In [1]:
%pylab inline

Populating the interactive namespace from numpy and matplotlib


## Similarities and outliers

* Unsupervised learning
* Similarity measures
  * Cosine similarity
  * Recommender systems
* Outlier detection

## Unsupervised learning

* Data without labels

## Similarity measures 

*What belongs together?*

or *how close are things?*

## Distance metric

What are we measuring?

Euclidean distance: $$d(x, y) = \sqrt{(x - y)^2}$$

In [None]:
def euclidean_distance(x, y):
    return math.sqrt(((x - y) ** 2).sum())

In [None]:
x = np.random.sample((10, ))
y = np.random.sample((10, ))

In [None]:
x

In [None]:
euclidean_distance(x, y)

In [None]:
x = np.random.sample((10000, ))
y = np.random.sample((10000, ))

In [None]:
euclidean_distance(x, y)

## Cosine similarity

$$\text{similarity} = \cos(\theta) = {\mathbf{A} \cdot \mathbf{B} \over \|\mathbf{A}\| \|\mathbf{B}\|} = \frac{ \sum\limits_{i=1}^{n}{A_i  B_i} }{ \sqrt{\sum\limits_{i=1}^{n}{A_i^2}}  \sqrt{\sum\limits_{i=1}^{n}{B_i^2}} }$$

## Cosine

![](https://upload.wikimedia.org/wikipedia/commons/thumb/e/ec/TrigFunctionDiagram.svg/589px-TrigFunctionDiagram.svg.png)


In [None]:
math.cos(0)

In [None]:
math.cos(1)

In [None]:
math.cos(math.pi / 2)

In [None]:
math.cos(math.pi)

## Dot product


$$\mathbf{a}\cdot\mathbf{b}=\left\|\mathbf{a}\right\|\left\|\mathbf{b}\right\|\cos\theta$$

## Cosine similarity

$$\text{similarity} = \cos(\theta) = {\mathbf{A} \cdot \mathbf{B} \over \|\mathbf{A}\| \|\mathbf{B}\|} = \frac{ \sum\limits_{i=1}^{n}{A_i  B_i} }{ \sqrt{\sum\limits_{i=1}^{n}{A_i^2}}  \sqrt{\sum\limits_{i=1}^{n}{B_i^2}} }$$

In [None]:
x.dot(y) / (np.linalg.norm(x) * np.linalg.norm(y))

In [None]:
from sklearn.metrics.pairwise import cosine_similarity

cosine_similarity([x], [y])

In [None]:
from sklearn.feature_extraction.text import CountVectorizer

titles = [
    'A New Hope',
    'The Empire Strikes Back',
    'Return of the Jedi',
    'The Phantom Menace',
    'Attack of the Clones',
    'Revenge of the Sith',
    'The Force Awakens',
    'A Star Wars Story',
    'The Last Jedi',
    ]

vectorizer = CountVectorizer()
X = vectorizer.fit_transform(titles)

In [None]:
cosine_similarity(X)

In [None]:
plt.imshow(cosine_similarity(X))

## Outlier detections 

Detects which datapoints are outside the norm.

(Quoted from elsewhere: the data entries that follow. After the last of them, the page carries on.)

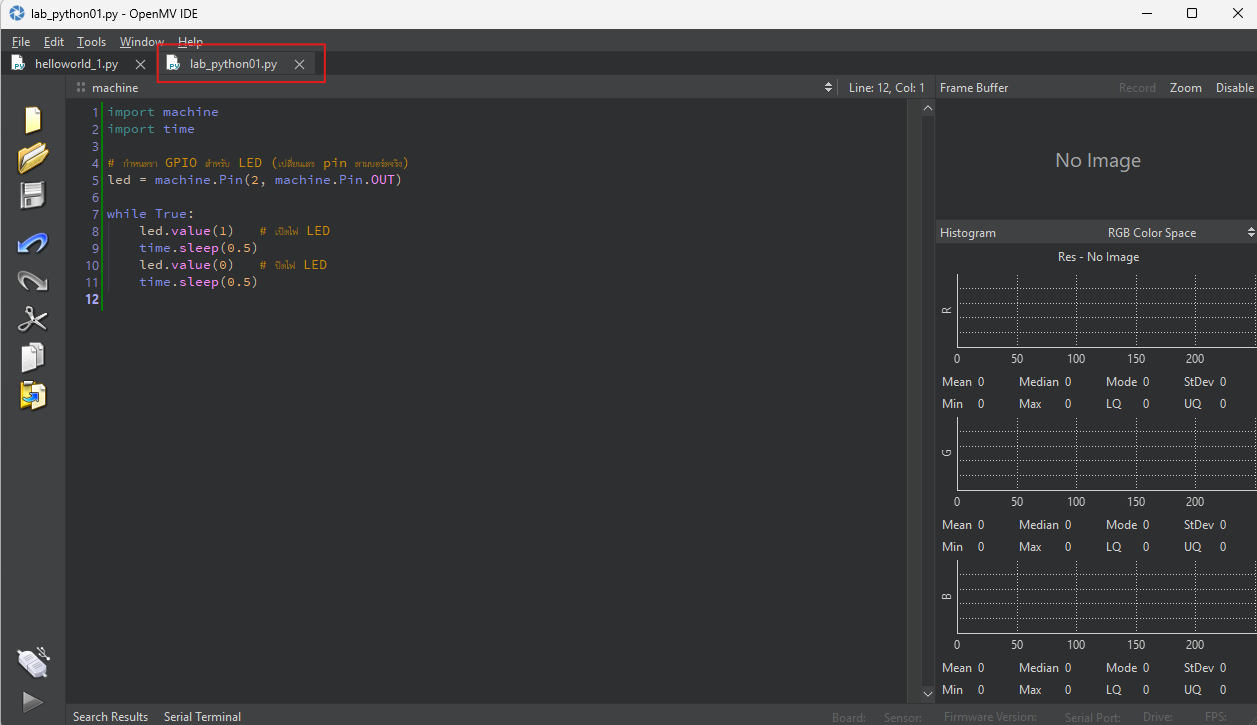Switch to the helloworld_1.py tab
Image resolution: width=1257 pixels, height=725 pixels.
[x=77, y=63]
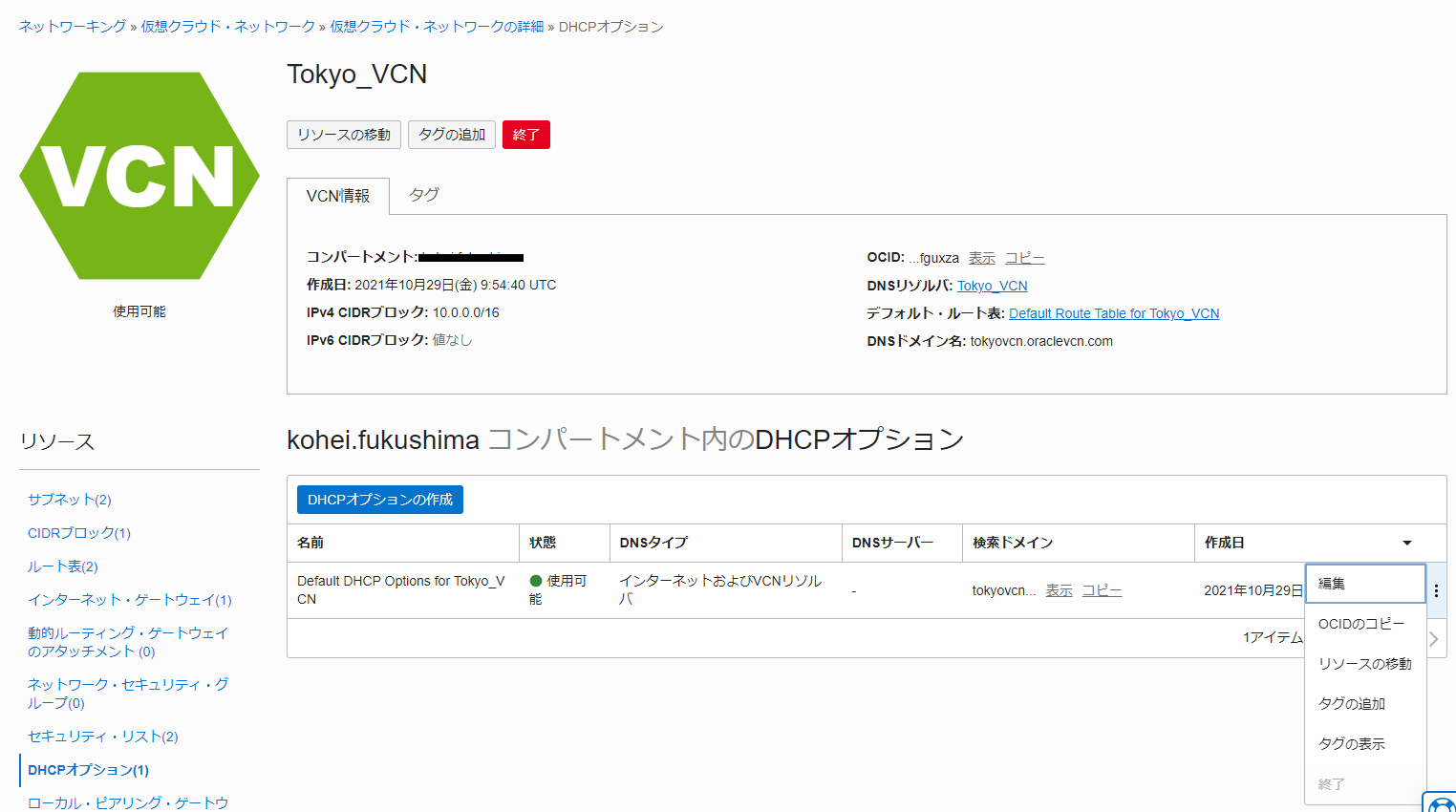Open the VCN情報 tab

tap(338, 196)
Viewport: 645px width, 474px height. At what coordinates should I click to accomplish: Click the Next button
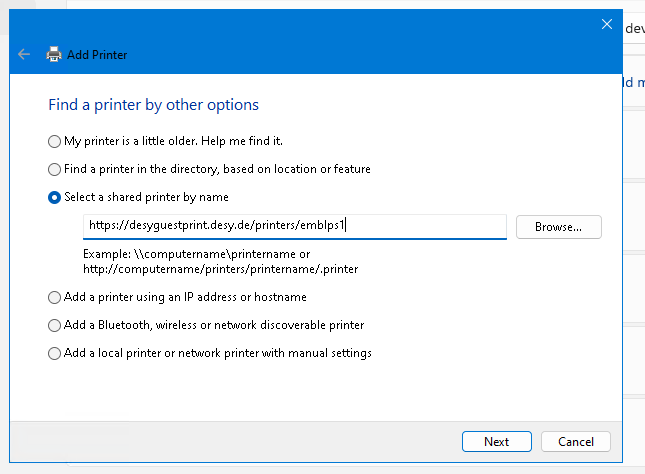tap(496, 441)
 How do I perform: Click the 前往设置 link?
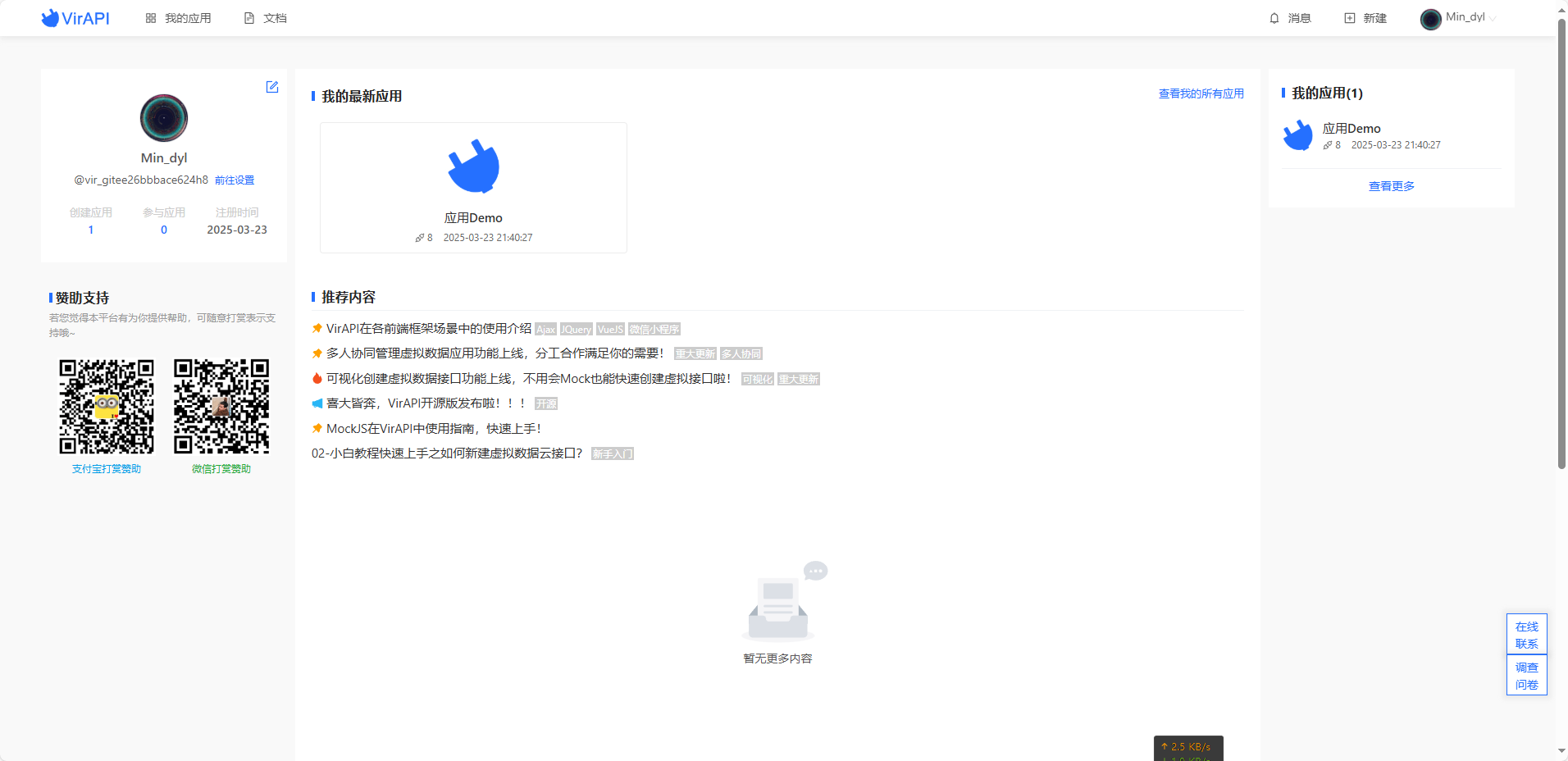[x=235, y=180]
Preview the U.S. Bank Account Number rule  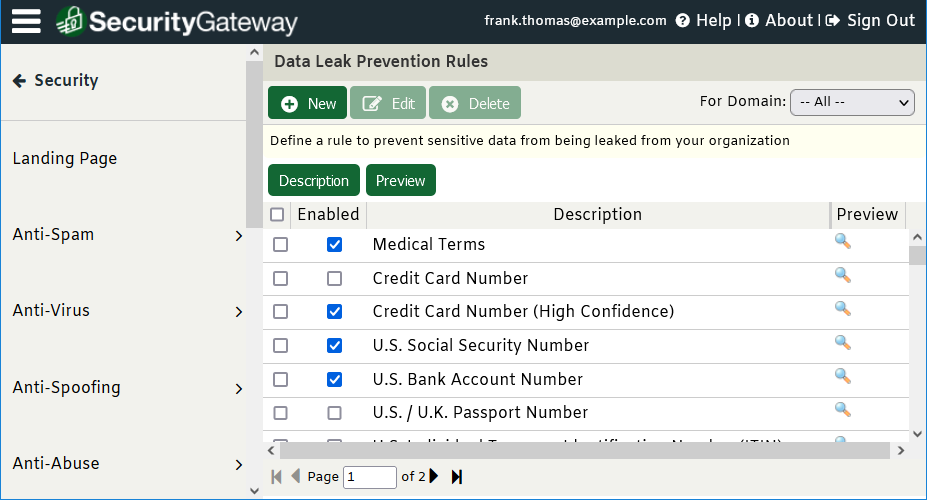point(842,376)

Useful when dataset contains problematic data.

## Outlier trimming

Step 1: Figure out what is 'abnormal'

In [None]:
import pandas as pd

df = pd.read_csv('science.csv')

In [None]:
df.plot.scatter(x=1, y=2)

Step 2: Find a way to narrow in on 'normal'

In [None]:
from sklearn.neighbors import LocalOutlierFactor

detector = LocalOutlierFactor()
detector.fit_predict(df)

In [None]:
detector = LocalOutlierFactor(n_neighbors=10)
detector.fit_predict(df)
df[outliers > 0]

## Exercise

Actually, autoencoders are great outlier detectors because they remove noise.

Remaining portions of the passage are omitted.